• Kesa Janes

Album Review: Smile

For months, we have all waited for the release of Katy Perry’s sixth studio album, Smile. After listening to it, I can definitely say it was completely worth the wait.

A common theme throughout the tracks of the song is staying happy through the hardships of life. Katy Perry explained that she was inspired to create this album after a period of depression, suicidal thoughts, and public criticism. She went on to say that gratitude is what made her fight through the struggles. It’s a message that we can all hear right about now, considering all the chaos that has been happening in the world this year. Many people have especially struggled with mental health between social and physical distancing, politics, and current events this year.

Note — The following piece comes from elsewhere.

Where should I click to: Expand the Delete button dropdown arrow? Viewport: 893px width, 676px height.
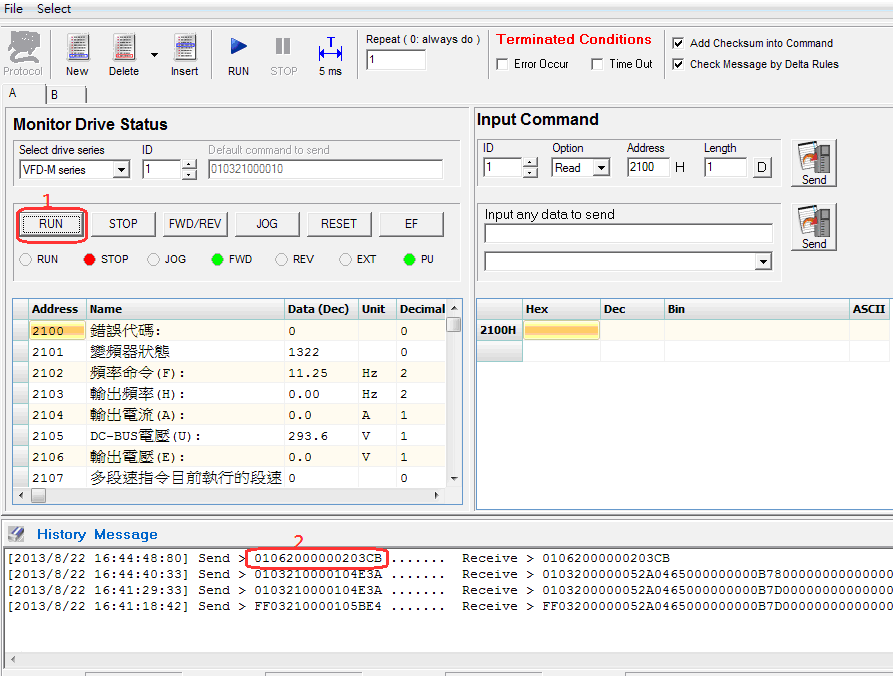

The first track, “Never Really Over”, tells the story of remaining hopeful that a lost love will come back (“Just because it’s over, doesn’t mean it’s really over”), with a catchy, electropop beat playing under it. Perry had gone through a period of relationship struggles with her now-fiance Orlando Bloom, and this song was born as a result. The track was released as a single at the end of May of this year.

“Daisies”, the fourth track on Smile, was also released as a single earlier this year. This uplifting anthem gives people the inspiration to never give up, even when they are knocked down. With lyrics like “They told me I was out there/ Tried to knock me down/ Took those sticks and stones/ Showed ‘em I could build a house” or “Told them your dreams and they all started laughing”, the song gives an important message of not letting the haters get in the way. Later on, Katy gave birth to a baby girl which she named Daisy Dove Bloom. Was this track a subtle hint all along?

“Resilient” includes lyrics about how Katy needs to deal with the rain if she wants to get a rainbow, and how “the darker the night, the brighter the stars glow”. She compares herself to a flower that is going to grow in between the cracks in the concrete. She uses seasonal analogies to sing about how she is not going to let hardships impact her personal growth.

In the track “Cry About It Later”, Perry sings how she is going to have fun tonight, and “cry about it later”. The song features a catchy pop beat to it, so it doesn’t sound like a bummer, cry-in-my-coffee song.

If I had to choose a personal favorite track on the album, it would be neck-and -neck between “Not The End of the World”, or “Smile”. “Not The End of the World” features hip hop-like elements, and lyrics telling listeners “It's no funeral we're attending/ Actually, just the beginning/ Throw on your fancy attire, fears in the fire/ Don’t lose hope”. The pre-chorus also includes lyrics from the 1969 Steam song “Na Na Hey Hey Kiss Him Goodbye”, sometimes played at sports stadiums following the loss of a visiting team or the ejection of a player.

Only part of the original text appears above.